When I rename a file in an external mount using the Web interface, the comments and metadata of the file are preserved.
However, if I rename the same file using my file manager in that external mount, upon reloading the Nextcloud Web interface, the file is interpreted (ingested by Nextcloud) as an entirely new file (despite having the exact same contents, inode number, mod / birth dates / size). As a consequence, all metadata and comments associated to the file disappear.
We have a heterogeneous system here and we can’t enforce access of files solely through Nextcloud. NC is fine for casual file access but heavy file management is simply too slow to be done over NC.
Is there any extension or plugin or anything of the sort that would attempt to reconcile changes in a directory and update the files tables on the Nextcloud database when said data is refreshed as users browse or the periodic scan takes place? Alternatively, is there a plugin that would use something like extended attributes to brand files with unique identifiers, and detect when they’ve been moved or renamed using that info?
Thanks in advance for any pointers in useful directions. I am using NC 30.x as shipped by a Fedora Linux system with external file mounts over SAMBA. There are no noteworthy log entries to mention.
It’s worth noting that I’ve done some more hands-on research and I’ve determined the following:
File renames done on the system running SAMBA aren’t detected unless they are file renames on the root directory of the mount on Nextcloud. I can tell this is so, because I ran occ files_external:notify <mount number> and I could see rename events for files in said root directory, but not for files in any subdirectory.
File renames done via any SAMBA client connected to that system are detected by occ files_external:notify always. It accurately detects the file was renamed. This is great!
Unfortunately, even though the file was successfully renamed, and the notify system detected the rename, when I reloaded the Nextcloud Web interface, I could confirm that all Nextcloud comments and file activity history were lost anyway. This remained so even after confirming that the periodic cron job to process changed files ran.
It looks like Nextcloud sees me (the user) refresh the folder, scans the folder to update its contents right on the spot, and whatever notification / file modify information coming from the notify command is discarded. That looks like a bug to me, to be quite honest.
Why, if Nextcloud is clearly getting informed about the file rename, is Nextcloud still losing file metadata? How can I dig deeper into what’s going on?

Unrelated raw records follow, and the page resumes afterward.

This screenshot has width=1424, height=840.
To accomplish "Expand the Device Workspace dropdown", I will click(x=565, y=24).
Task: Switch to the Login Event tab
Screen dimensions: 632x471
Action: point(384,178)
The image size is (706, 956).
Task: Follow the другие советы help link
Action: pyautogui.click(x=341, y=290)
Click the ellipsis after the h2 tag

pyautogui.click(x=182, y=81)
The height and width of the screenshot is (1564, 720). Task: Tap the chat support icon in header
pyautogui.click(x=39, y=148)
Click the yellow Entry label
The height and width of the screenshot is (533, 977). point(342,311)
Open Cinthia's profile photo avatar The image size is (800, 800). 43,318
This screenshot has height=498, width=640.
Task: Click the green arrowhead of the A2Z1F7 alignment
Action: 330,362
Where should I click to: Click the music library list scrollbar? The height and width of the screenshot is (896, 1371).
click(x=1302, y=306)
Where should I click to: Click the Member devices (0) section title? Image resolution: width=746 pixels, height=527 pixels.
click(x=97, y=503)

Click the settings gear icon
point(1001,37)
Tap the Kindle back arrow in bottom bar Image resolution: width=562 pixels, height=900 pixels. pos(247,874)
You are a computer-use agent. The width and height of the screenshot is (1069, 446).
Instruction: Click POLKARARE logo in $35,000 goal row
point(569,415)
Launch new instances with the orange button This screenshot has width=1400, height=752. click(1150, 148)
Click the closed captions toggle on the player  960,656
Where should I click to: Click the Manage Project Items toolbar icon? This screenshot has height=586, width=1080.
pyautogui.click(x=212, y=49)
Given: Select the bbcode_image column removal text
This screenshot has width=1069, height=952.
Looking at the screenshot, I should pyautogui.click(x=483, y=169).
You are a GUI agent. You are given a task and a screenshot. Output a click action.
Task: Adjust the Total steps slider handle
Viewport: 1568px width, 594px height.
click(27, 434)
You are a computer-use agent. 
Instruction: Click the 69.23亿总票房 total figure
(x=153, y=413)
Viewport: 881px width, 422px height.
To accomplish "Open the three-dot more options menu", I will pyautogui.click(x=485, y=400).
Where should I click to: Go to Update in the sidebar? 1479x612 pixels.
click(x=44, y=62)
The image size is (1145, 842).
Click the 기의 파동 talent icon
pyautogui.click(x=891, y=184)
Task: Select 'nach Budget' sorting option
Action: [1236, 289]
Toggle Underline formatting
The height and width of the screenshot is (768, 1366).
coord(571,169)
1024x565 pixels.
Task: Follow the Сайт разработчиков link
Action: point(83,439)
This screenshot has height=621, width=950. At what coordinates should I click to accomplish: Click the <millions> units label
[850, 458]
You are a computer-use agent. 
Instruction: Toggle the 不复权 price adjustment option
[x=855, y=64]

So processing of renames doesn’t actually migrate the file metadata from the old file to the new file. It just causes the target folder to be scanned in addition to the source folder.
Not what I would have expected!
Furthermore, while I have verified that the notify thing is working, the scan does not show any new or updated or removed files, which is weird.
Feb 11 11:34:37 cloud nice[2087477]: +---------+-------+-----+---------+---------+--------+--------------+
Feb 11 11:34:37 cloud nice[2087477]: | Folders | Files | New | Updated | Removed | Errors | Elapsed time |
Feb 11 11:34:37 cloud nice[2087477]: +---------+-------+-----+---------+---------+--------+--------------+
Feb 11 11:34:37 cloud nice[2087477]: | 1 | 671 | 0 | 0 | 0 | 0 | 00:00:02 |
Feb 11 11:34:37 cloud nice[2087477]: +---------+-------+-----+---------+---------+--------+--------------+
So any renamed files are basically ingested as totally new. There is no detection of file rename (or, more clearly, if someone ever coded such a thing, it’s just not working).
Guh.
Whom can I pay to develop this feature? It’s key for us to keep file metadata and history upon rename (even if on a best-effort basis).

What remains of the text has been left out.